● **Set task**:
Count how many lines in the records below contain the word "computer". Reply with the number only.
══ Data supplied ══
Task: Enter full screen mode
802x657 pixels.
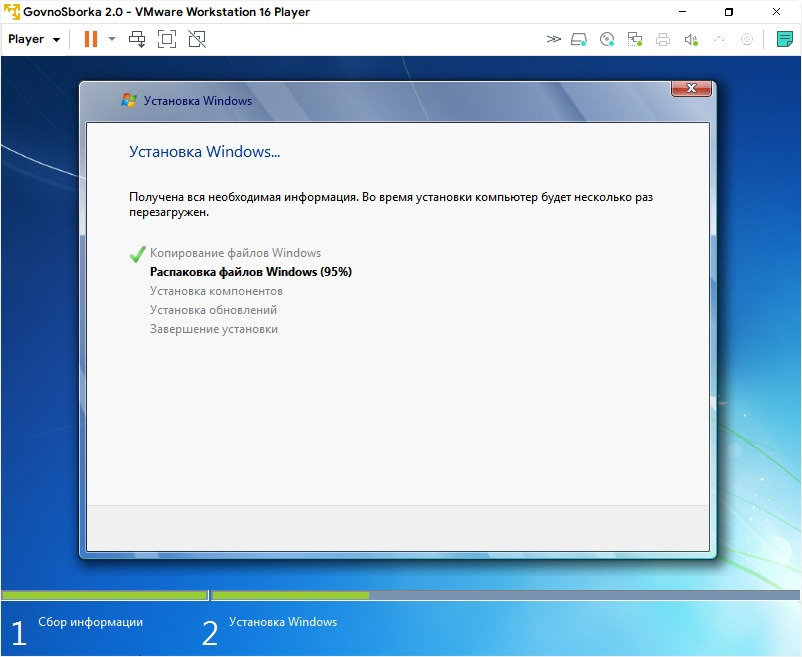Action: [167, 39]
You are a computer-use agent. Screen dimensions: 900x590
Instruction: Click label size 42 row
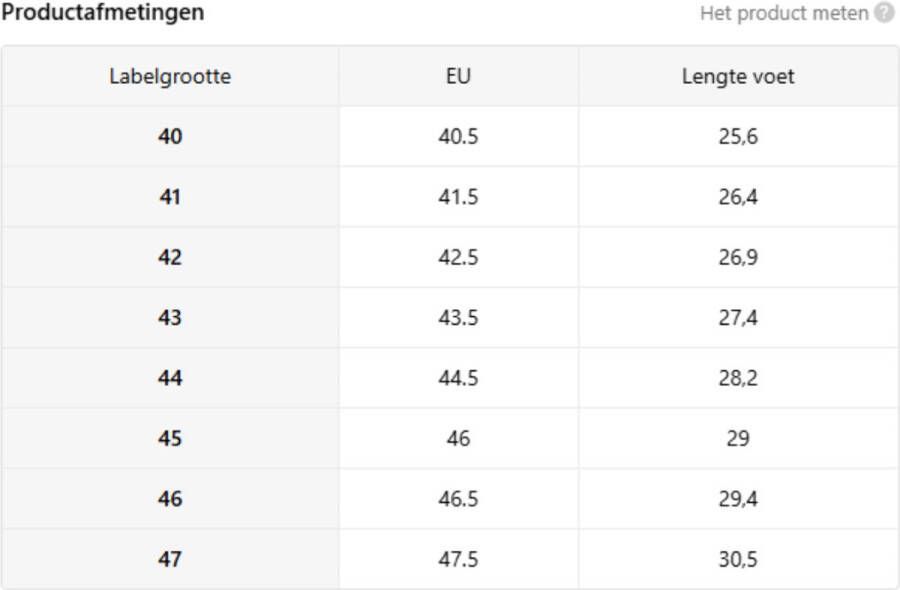(450, 257)
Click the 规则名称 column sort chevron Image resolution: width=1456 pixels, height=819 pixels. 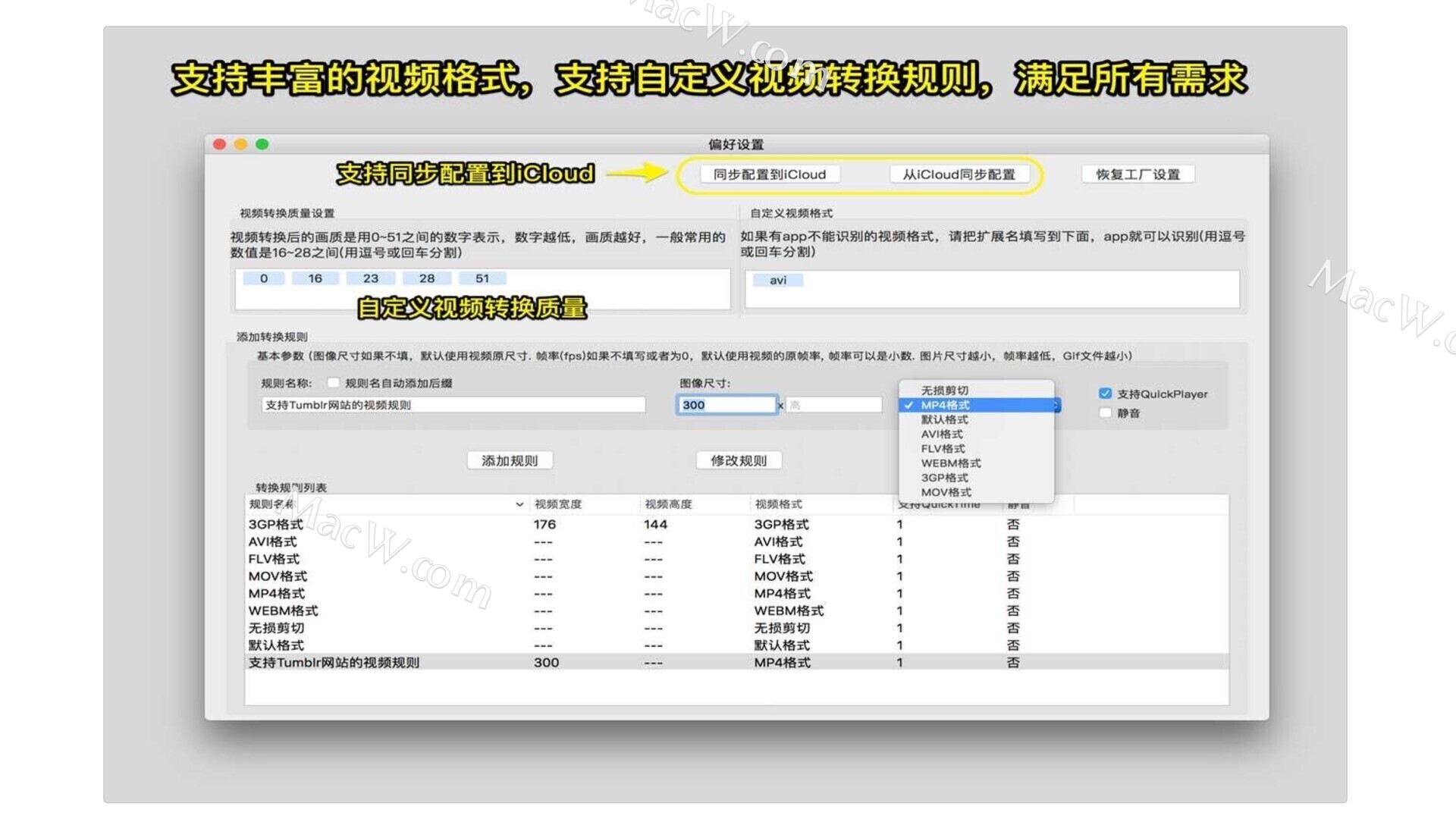[x=519, y=504]
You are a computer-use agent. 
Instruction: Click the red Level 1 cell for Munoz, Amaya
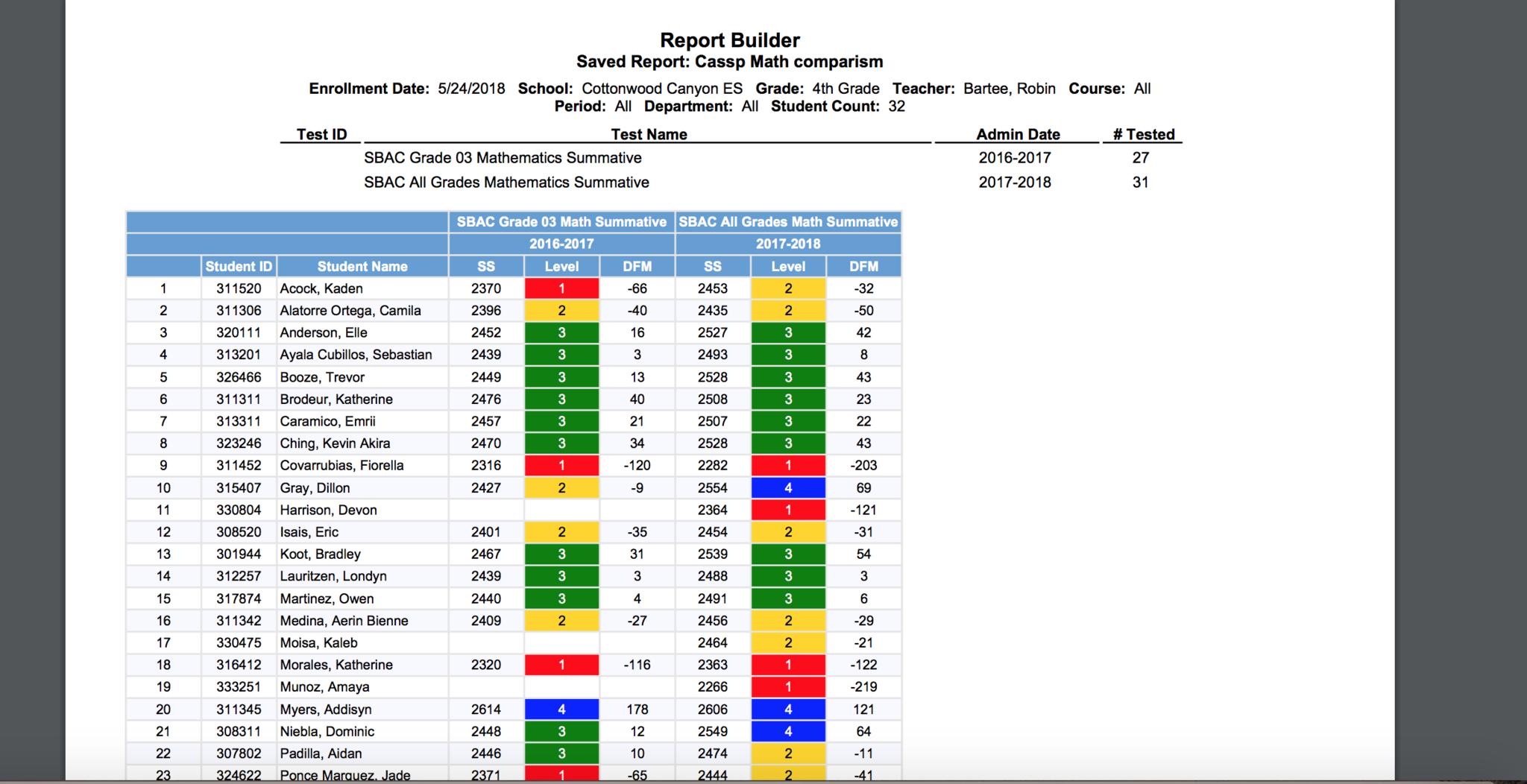tap(788, 687)
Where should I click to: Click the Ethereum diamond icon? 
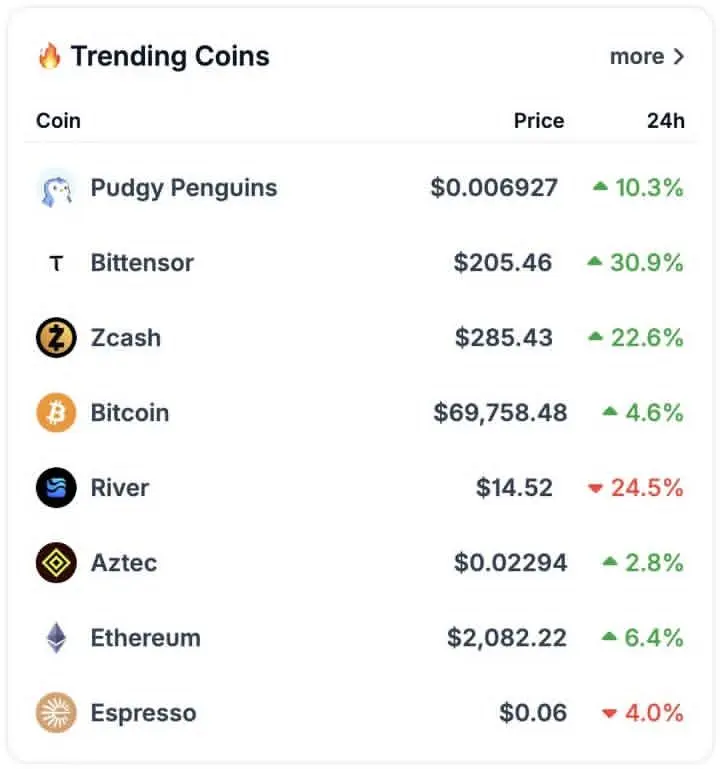coord(56,638)
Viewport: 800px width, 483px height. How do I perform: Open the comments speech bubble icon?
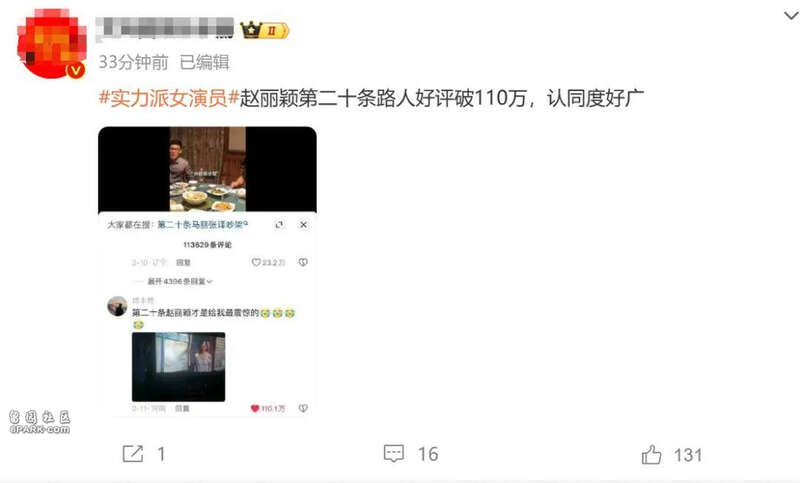393,453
═══
● **Answer to the problem**:
2